Research Projects @ Lu Lab
[ English |中文 ]
Projects & Subgroups
We work on two major research projects centered on noncoding RNA (ncRNA): I. Bioinfo-Driven Precision Medicine, II. AI-Driven RNA Modeling & Drug Design.
A1. RNAfinder
Discoverying novel noncoding RNAs. With the advancement of sequencing technology, especially the development and maturity of sequencing technology at the single-cell and single-molecule level, we have the ability to discover new noncoding RNAs from more species, more tissues, and more cell types. For example, we can discover and study new noncoding RNAs under different environments and conditions from Transposable Elements of human genome, Meta-transcriptome of diverse microbial communities. These studies will not only expand our understanding of the diversity of life, but may also reveal new biological mechanisms cross-species.
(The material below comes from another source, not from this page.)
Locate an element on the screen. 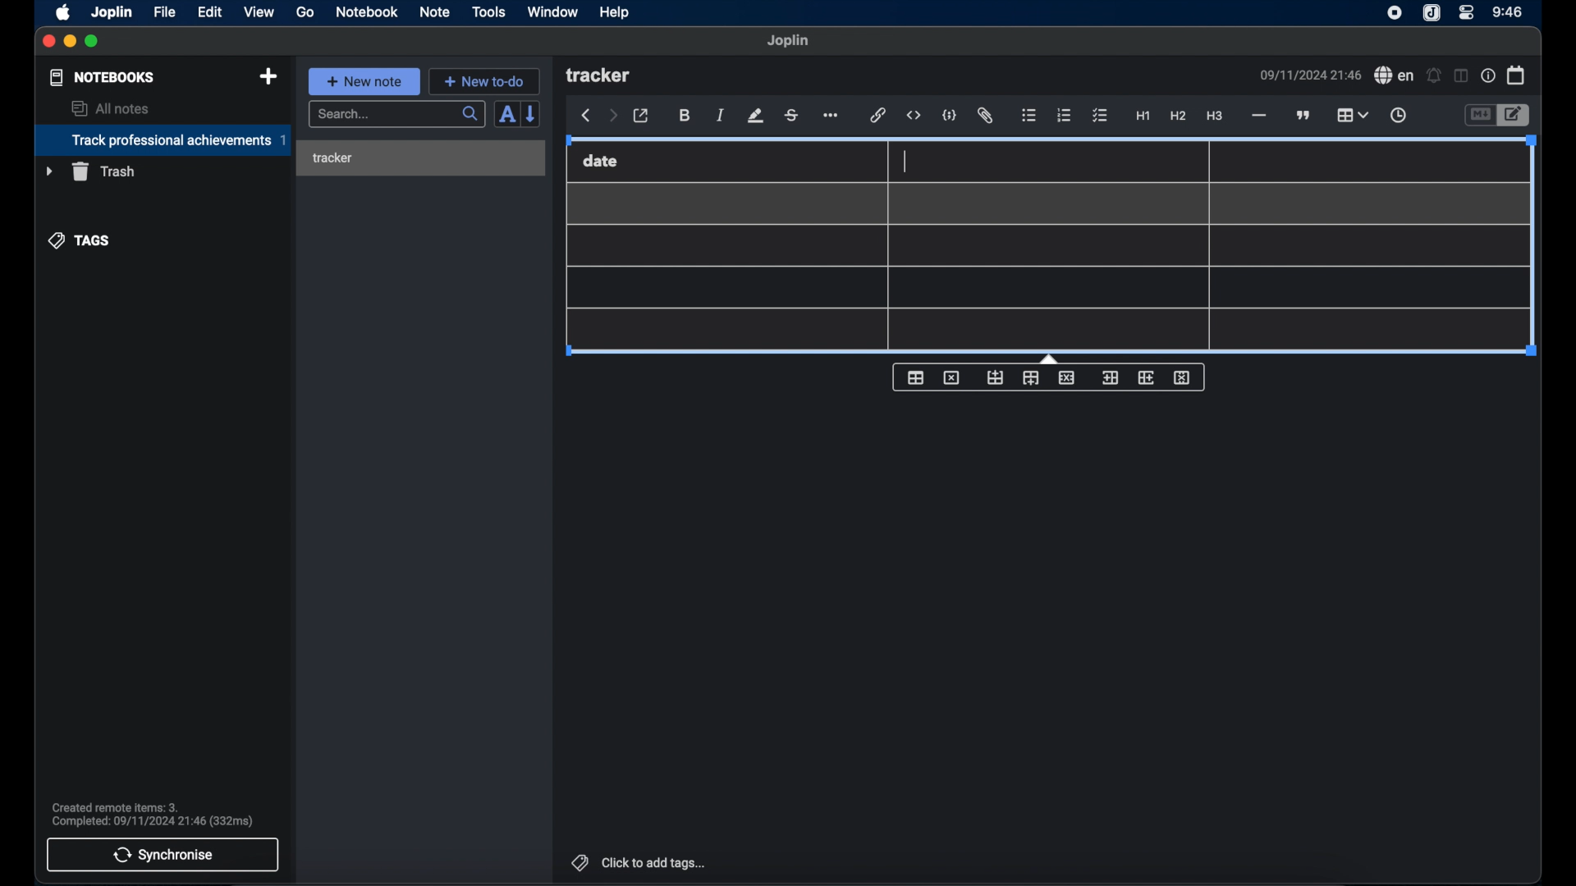 The image size is (1576, 886). delet table is located at coordinates (951, 377).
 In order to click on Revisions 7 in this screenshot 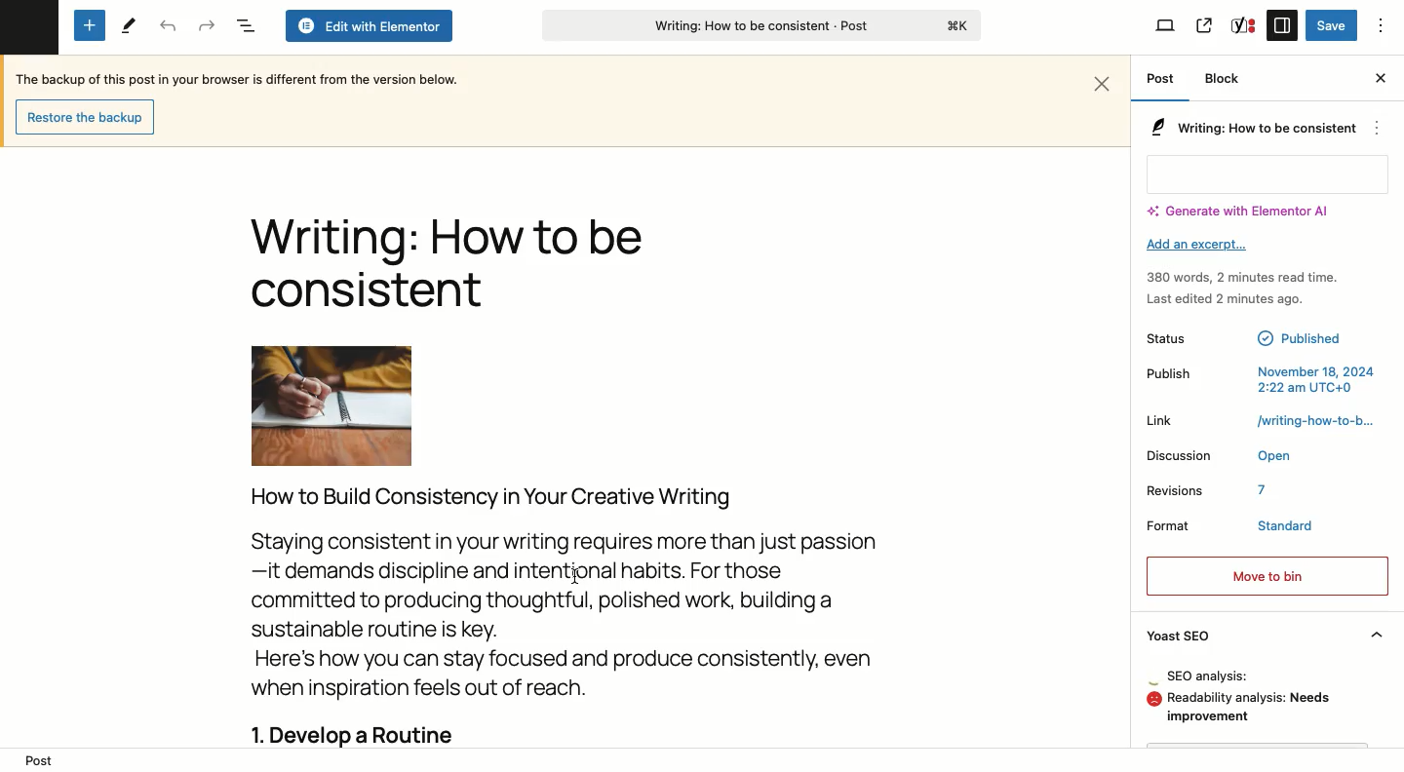, I will do `click(1215, 492)`.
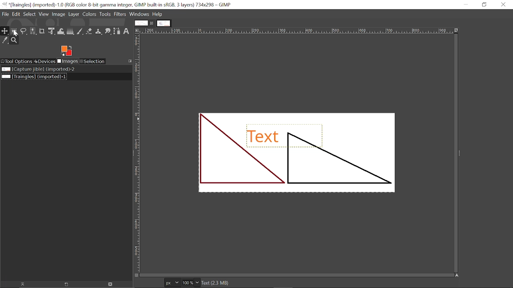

cell-free RNA (cfRNA). The cfRNA content in clinical plasma samples is very low and fragmented. Therefore, it is necessary to solve the problems of low signal-to-noise ratio and high cost of sequencing data. We apply technologies such as TSO, early barcoding, UMI, and CRISPR-Cas9 to develop novel cfRNA-seq technologies that reduce the cost of high-throughput sequencing, and improve the signal-to-noise ratio of sequencing data.
In clinical studies like liquid biopsy, exRNA (extra-cellular RNA) is also called cfRNA (cell free RNA). Many exRNAs are noncoding RNAs (ncRNAs), like miRNA, lncRNA, srpRNA, circRN, etc.
Microbial RNA (mbRNA). Research on microbial RNA has revealed that bacteria, viruses, and other microorganisms produce diverse RNA molecules that influence host health and disease. Small RNAs (sRNAs) in bacteria regulate virulence genes, stress responses, and antibiotic resistance, contributing to infections such as tuberculosis and sepsis. Viral RNAs, including microRNA-like molecules encoded by viruses such as Epstein–Barr virus, can modulate host immune pathways and promote oncogenesis in diseases like lymphoma. Advances in high-throughput sequencing (Meta-genomics and Meta-transcriptomics) have enabled the identification of microbial RNA signatures associated with conditions ranging from inflammatory bowel disease to cancer. Understanding these RNA-mediated mechanisms is guiding the development of RNA-based diagnostics, vaccines, and targeted antimicrobial therapies.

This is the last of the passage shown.